■ Source records:
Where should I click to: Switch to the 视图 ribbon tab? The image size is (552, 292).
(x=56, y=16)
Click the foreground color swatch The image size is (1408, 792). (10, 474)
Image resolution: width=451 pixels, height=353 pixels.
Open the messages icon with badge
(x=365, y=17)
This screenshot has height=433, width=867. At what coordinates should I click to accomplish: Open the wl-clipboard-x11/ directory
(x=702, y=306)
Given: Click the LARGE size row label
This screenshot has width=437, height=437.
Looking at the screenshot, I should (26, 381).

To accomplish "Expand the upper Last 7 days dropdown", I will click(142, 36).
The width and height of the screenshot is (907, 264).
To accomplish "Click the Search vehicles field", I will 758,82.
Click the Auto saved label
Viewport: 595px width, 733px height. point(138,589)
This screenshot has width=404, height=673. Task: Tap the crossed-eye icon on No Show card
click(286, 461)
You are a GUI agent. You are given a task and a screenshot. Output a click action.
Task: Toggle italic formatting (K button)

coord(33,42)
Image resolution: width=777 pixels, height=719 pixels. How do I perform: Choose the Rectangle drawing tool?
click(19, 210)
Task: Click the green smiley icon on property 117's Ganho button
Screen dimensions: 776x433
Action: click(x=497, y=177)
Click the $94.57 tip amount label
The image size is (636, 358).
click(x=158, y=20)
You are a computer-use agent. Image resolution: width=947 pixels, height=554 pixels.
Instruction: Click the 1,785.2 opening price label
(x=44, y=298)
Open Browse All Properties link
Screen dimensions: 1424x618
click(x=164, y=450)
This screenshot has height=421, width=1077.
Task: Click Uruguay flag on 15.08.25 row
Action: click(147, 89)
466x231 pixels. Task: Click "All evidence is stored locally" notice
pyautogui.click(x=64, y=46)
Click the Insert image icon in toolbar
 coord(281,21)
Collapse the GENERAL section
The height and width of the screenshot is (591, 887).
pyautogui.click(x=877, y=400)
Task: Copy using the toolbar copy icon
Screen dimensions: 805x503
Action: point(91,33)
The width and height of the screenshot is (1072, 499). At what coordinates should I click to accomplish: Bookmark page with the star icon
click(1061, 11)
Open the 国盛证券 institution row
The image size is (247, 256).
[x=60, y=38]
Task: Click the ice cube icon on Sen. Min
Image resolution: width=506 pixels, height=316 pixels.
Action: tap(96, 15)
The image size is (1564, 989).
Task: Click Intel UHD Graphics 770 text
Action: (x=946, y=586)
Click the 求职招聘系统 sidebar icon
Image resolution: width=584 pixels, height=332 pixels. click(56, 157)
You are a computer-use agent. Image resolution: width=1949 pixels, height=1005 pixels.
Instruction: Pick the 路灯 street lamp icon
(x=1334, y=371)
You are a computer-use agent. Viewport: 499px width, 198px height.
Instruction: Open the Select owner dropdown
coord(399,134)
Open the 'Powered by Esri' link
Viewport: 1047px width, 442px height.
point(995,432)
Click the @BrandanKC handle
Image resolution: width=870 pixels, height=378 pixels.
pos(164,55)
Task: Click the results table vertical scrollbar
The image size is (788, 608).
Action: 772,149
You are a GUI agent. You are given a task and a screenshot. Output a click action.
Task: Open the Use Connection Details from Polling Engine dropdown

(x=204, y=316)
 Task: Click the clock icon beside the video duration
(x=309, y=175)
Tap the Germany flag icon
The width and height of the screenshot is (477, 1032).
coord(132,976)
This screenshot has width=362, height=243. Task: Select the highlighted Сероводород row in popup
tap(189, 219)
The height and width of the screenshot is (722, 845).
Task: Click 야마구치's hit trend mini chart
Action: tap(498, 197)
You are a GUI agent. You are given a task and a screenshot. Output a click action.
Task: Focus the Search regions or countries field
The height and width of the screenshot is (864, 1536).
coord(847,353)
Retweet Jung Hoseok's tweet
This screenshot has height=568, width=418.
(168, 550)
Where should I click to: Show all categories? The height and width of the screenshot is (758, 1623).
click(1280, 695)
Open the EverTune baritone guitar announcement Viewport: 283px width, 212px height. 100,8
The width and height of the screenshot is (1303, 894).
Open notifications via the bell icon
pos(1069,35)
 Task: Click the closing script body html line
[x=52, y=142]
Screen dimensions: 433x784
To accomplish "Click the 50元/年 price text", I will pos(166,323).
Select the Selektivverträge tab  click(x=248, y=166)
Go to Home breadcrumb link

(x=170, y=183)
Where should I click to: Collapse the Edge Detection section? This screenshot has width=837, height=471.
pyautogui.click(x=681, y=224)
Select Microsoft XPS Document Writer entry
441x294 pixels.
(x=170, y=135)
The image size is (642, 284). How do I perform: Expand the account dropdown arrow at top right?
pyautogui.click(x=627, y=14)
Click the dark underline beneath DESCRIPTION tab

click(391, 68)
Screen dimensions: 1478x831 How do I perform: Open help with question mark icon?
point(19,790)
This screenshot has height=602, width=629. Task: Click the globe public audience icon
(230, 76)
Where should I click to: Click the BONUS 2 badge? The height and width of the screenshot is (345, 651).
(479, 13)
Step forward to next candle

■ What you need to do:
Reproduce the entire listing above word for word, keeping every line as it is.

■ Task output:
Where should I click to: Switch to the 视图 ribbon tab? The image size is (552, 292).
(x=56, y=16)
Click the foreground color swatch The image size is (1408, 792). (10, 474)
Image resolution: width=451 pixels, height=353 pixels.
Open the messages icon with badge
(x=365, y=17)
This screenshot has height=433, width=867. At what coordinates should I click to accomplish: Open the wl-clipboard-x11/ directory
(x=702, y=306)
Given: Click the LARGE size row label
This screenshot has width=437, height=437.
Looking at the screenshot, I should (26, 381).

To accomplish "Expand the upper Last 7 days dropdown", I will click(142, 36).
The width and height of the screenshot is (907, 264).
To accomplish "Click the Search vehicles field", I will 758,82.
Click the Auto saved label
Viewport: 595px width, 733px height. point(138,589)
This screenshot has width=404, height=673. Task: Tap the crossed-eye icon on No Show card
click(286, 461)
You are a GUI agent. You are given a task and a screenshot. Output a click action.
Task: Toggle italic formatting (K button)

coord(33,42)
Image resolution: width=777 pixels, height=719 pixels. How do I perform: Choose the Rectangle drawing tool?
click(19, 210)
Task: Click the green smiley icon on property 117's Ganho button
Screen dimensions: 776x433
Action: click(x=497, y=177)
Click the $94.57 tip amount label
The image size is (636, 358).
click(x=158, y=20)
You are a computer-use agent. Image resolution: width=947 pixels, height=554 pixels.
Instruction: Click the 1,785.2 opening price label
(x=44, y=298)
Open Browse All Properties link
Screen dimensions: 1424x618
click(x=164, y=450)
This screenshot has height=421, width=1077.
Task: Click Uruguay flag on 15.08.25 row
Action: click(147, 89)
466x231 pixels. Task: Click "All evidence is stored locally" notice
pyautogui.click(x=64, y=46)
Click the Insert image icon in toolbar
 coord(281,21)
Collapse the GENERAL section
The height and width of the screenshot is (591, 887).
pyautogui.click(x=877, y=400)
Task: Copy using the toolbar copy icon
Screen dimensions: 805x503
Action: point(91,33)
The width and height of the screenshot is (1072, 499). At what coordinates should I click to accomplish: Bookmark page with the star icon
click(1061, 11)
Open the 国盛证券 institution row
The image size is (247, 256).
[x=60, y=38]
Task: Click the ice cube icon on Sen. Min
Image resolution: width=506 pixels, height=316 pixels.
Action: tap(96, 15)
The image size is (1564, 989).
Task: Click Intel UHD Graphics 770 text
Action: (x=946, y=586)
Click the 求职招聘系统 sidebar icon
Image resolution: width=584 pixels, height=332 pixels. click(56, 157)
You are a computer-use agent. Image resolution: width=1949 pixels, height=1005 pixels.
Instruction: Pick the 路灯 street lamp icon
(x=1334, y=371)
You are a computer-use agent. Viewport: 499px width, 198px height.
Instruction: Open the Select owner dropdown
coord(399,134)
Open the 'Powered by Esri' link
Viewport: 1047px width, 442px height.
point(995,432)
Click the @BrandanKC handle
Image resolution: width=870 pixels, height=378 pixels.
pos(164,55)
Task: Click the results table vertical scrollbar
The image size is (788, 608).
Action: 772,149
You are a GUI agent. You are given a task and a screenshot. Output a click action.
Task: Open the Use Connection Details from Polling Engine dropdown

(x=204, y=316)
 Task: Click the clock icon beside the video duration
(x=309, y=175)
Tap the Germany flag icon
The width and height of the screenshot is (477, 1032).
coord(132,976)
This screenshot has width=362, height=243. Task: Select the highlighted Сероводород row in popup
tap(189, 219)
The height and width of the screenshot is (722, 845).
Task: Click 야마구치's hit trend mini chart
Action: tap(498, 197)
You are a GUI agent. You are given a task and a screenshot. Output a click action.
Task: Focus the Search regions or countries field
The height and width of the screenshot is (864, 1536).
coord(847,353)
Retweet Jung Hoseok's tweet
This screenshot has height=568, width=418.
(168, 550)
Where should I click to: Show all categories? The height and width of the screenshot is (758, 1623).
click(1280, 695)
Open the EverTune baritone guitar announcement Viewport: 283px width, 212px height. 100,8
The width and height of the screenshot is (1303, 894).
Open notifications via the bell icon
pos(1069,35)
 Task: Click the closing script body html line
[x=52, y=142]
Screen dimensions: 433x784
To accomplish "Click the 50元/年 price text", I will pos(166,323).
Select the Selektivverträge tab  click(x=248, y=166)
Go to Home breadcrumb link

(x=170, y=183)
Where should I click to: Collapse the Edge Detection section? This screenshot has width=837, height=471.
pyautogui.click(x=681, y=224)
Select Microsoft XPS Document Writer entry
441x294 pixels.
(x=170, y=135)
The image size is (642, 284). How do I perform: Expand the account dropdown arrow at top right?
pyautogui.click(x=627, y=14)
Click the dark underline beneath DESCRIPTION tab

click(391, 68)
Screen dimensions: 1478x831 How do I perform: Open help with question mark icon?
point(19,790)
This screenshot has height=602, width=629. Task: Click the globe public audience icon
(230, 76)
Where should I click to: Click the BONUS 2 badge? The height and width of the screenshot is (345, 651).
(479, 13)
Step forward to next candle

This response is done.